- **What to do**: Every record must be transcribed in its entirety, apart from the images, which are to be omitted.

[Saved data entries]
◆ ◆ ◆ ◆ ◆ ◆ ◆
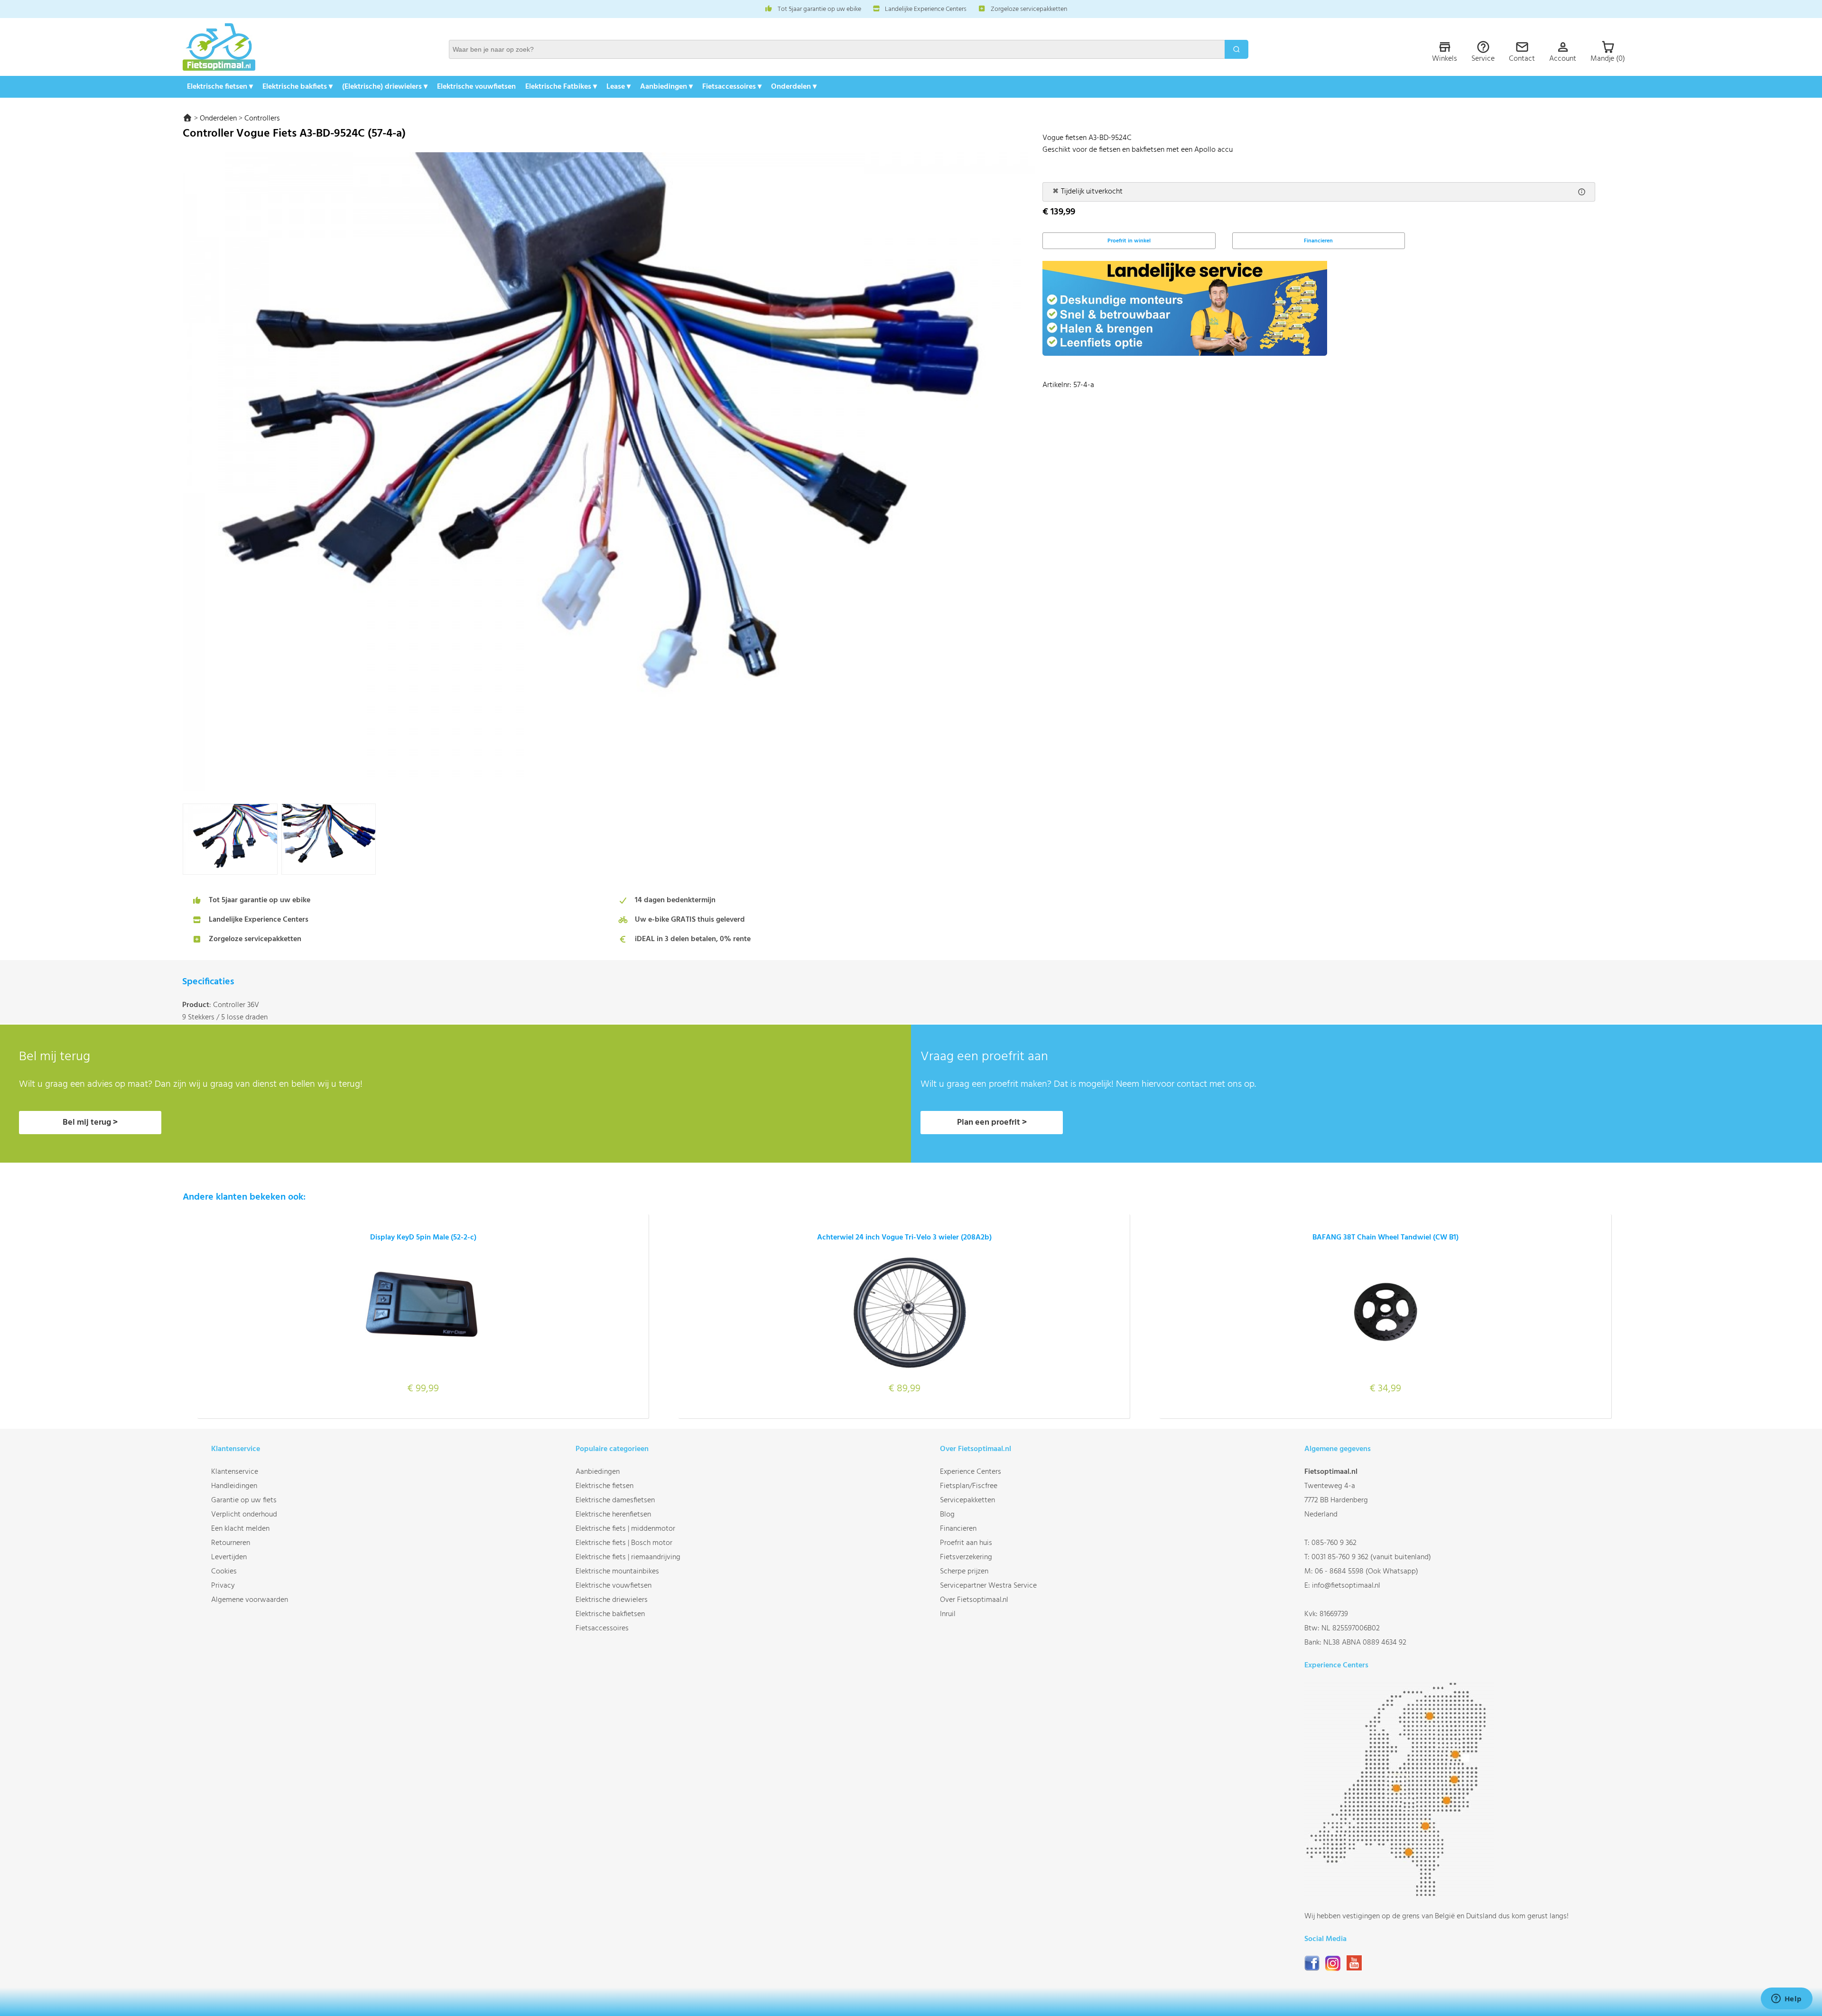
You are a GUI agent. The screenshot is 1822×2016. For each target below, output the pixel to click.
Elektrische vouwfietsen (476, 87)
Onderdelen (218, 118)
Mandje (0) (1607, 59)
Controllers (262, 118)
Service (1483, 59)
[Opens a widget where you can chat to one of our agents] (1786, 1999)
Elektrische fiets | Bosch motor (624, 1543)
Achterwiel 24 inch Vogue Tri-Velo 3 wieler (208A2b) (904, 1237)
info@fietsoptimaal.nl (1346, 1586)
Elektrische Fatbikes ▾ (561, 87)
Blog (947, 1514)
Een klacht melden (240, 1529)
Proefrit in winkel (1129, 241)
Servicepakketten (967, 1500)
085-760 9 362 (1334, 1543)
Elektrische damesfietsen (615, 1500)
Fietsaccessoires (602, 1628)
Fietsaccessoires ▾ (732, 87)
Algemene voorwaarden (249, 1600)
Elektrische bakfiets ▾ (297, 87)
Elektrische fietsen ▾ (220, 87)
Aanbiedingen (598, 1472)
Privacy (223, 1586)
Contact (1522, 59)
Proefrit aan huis (966, 1543)
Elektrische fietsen (604, 1486)
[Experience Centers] (1399, 1895)
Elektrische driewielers (612, 1600)
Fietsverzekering (966, 1557)
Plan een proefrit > (992, 1122)
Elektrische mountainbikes (617, 1571)
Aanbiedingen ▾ (666, 87)
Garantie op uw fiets (244, 1500)
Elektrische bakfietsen (610, 1614)
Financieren (1318, 241)
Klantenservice (234, 1472)
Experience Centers (970, 1472)
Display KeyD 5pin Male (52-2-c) (423, 1237)
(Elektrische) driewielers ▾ (385, 87)
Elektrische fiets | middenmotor (625, 1529)
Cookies (224, 1571)
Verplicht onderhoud (244, 1514)
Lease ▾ (618, 87)
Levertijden (229, 1557)
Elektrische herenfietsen (613, 1514)
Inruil (948, 1614)
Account (1562, 59)
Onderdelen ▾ (794, 87)
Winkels (1444, 59)
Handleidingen (234, 1486)
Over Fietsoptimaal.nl (974, 1600)
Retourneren (230, 1543)
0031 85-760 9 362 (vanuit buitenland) (1371, 1557)
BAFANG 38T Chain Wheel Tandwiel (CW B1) (1385, 1237)
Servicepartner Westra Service (988, 1586)
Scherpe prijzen (964, 1571)
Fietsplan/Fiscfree (968, 1486)
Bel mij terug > (90, 1122)
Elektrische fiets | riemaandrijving (628, 1557)
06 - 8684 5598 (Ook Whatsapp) (1366, 1571)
◆ ◆ ◆ ◆ ◆ ◆ ◆
- **Your response**:
You are a GUI agent. The screenshot is 1822×2016. For each target below, output the pixel to click.
Elektrische vouwfietsen (476, 87)
Onderdelen (218, 118)
Mandje (0) (1607, 59)
Controllers (262, 118)
Service (1483, 59)
[Opens a widget where you can chat to one of our agents] (1786, 1999)
Elektrische fiets | Bosch motor (624, 1543)
Achterwiel 24 inch Vogue Tri-Velo 3 wieler (208A2b) (904, 1237)
info@fietsoptimaal.nl (1346, 1586)
Elektrische Fatbikes ▾ (561, 87)
Blog (947, 1514)
Een klacht melden (240, 1529)
Proefrit in winkel (1129, 241)
Servicepakketten (967, 1500)
085-760 9 362 (1334, 1543)
Elektrische damesfietsen (615, 1500)
Fietsaccessoires (602, 1628)
Fietsaccessoires ▾ (732, 87)
Algemene voorwaarden (249, 1600)
Elektrische bakfiets ▾ (297, 87)
Elektrische fietsen ▾ (220, 87)
Aanbiedingen (598, 1472)
Privacy (223, 1586)
Contact (1522, 59)
Proefrit aan huis (966, 1543)
Elektrische fietsen (604, 1486)
[Experience Centers] (1399, 1895)
Elektrische driewielers (612, 1600)
Fietsverzekering (966, 1557)
Plan een proefrit > (992, 1122)
Elektrische mountainbikes (617, 1571)
Aanbiedingen ▾ (666, 87)
Garantie op uw fiets (244, 1500)
Elektrische bakfietsen (610, 1614)
Financieren (1318, 241)
Klantenservice (234, 1472)
Experience Centers (970, 1472)
Display KeyD 5pin Male (52-2-c) (423, 1237)
(Elektrische) driewielers ▾ (385, 87)
Elektrische fiets | middenmotor (625, 1529)
Cookies (224, 1571)
Verplicht onderhoud (244, 1514)
Lease ▾ (618, 87)
Levertijden (229, 1557)
Elektrische herenfietsen (613, 1514)
Inruil (948, 1614)
Account (1562, 59)
Onderdelen ▾ (794, 87)
Winkels (1444, 59)
Handleidingen (234, 1486)
Over Fietsoptimaal.nl (974, 1600)
Retourneren (230, 1543)
0031 85-760 9 362 (vanuit buitenland) (1371, 1557)
BAFANG 38T Chain Wheel Tandwiel (CW B1) (1385, 1237)
Servicepartner Westra Service (988, 1586)
Scherpe prijzen (964, 1571)
Fietsplan/Fiscfree (968, 1486)
Bel mij terug > (90, 1122)
Elektrische fiets | riemaandrijving (628, 1557)
06 - 8684 5598 (Ook Whatsapp) (1366, 1571)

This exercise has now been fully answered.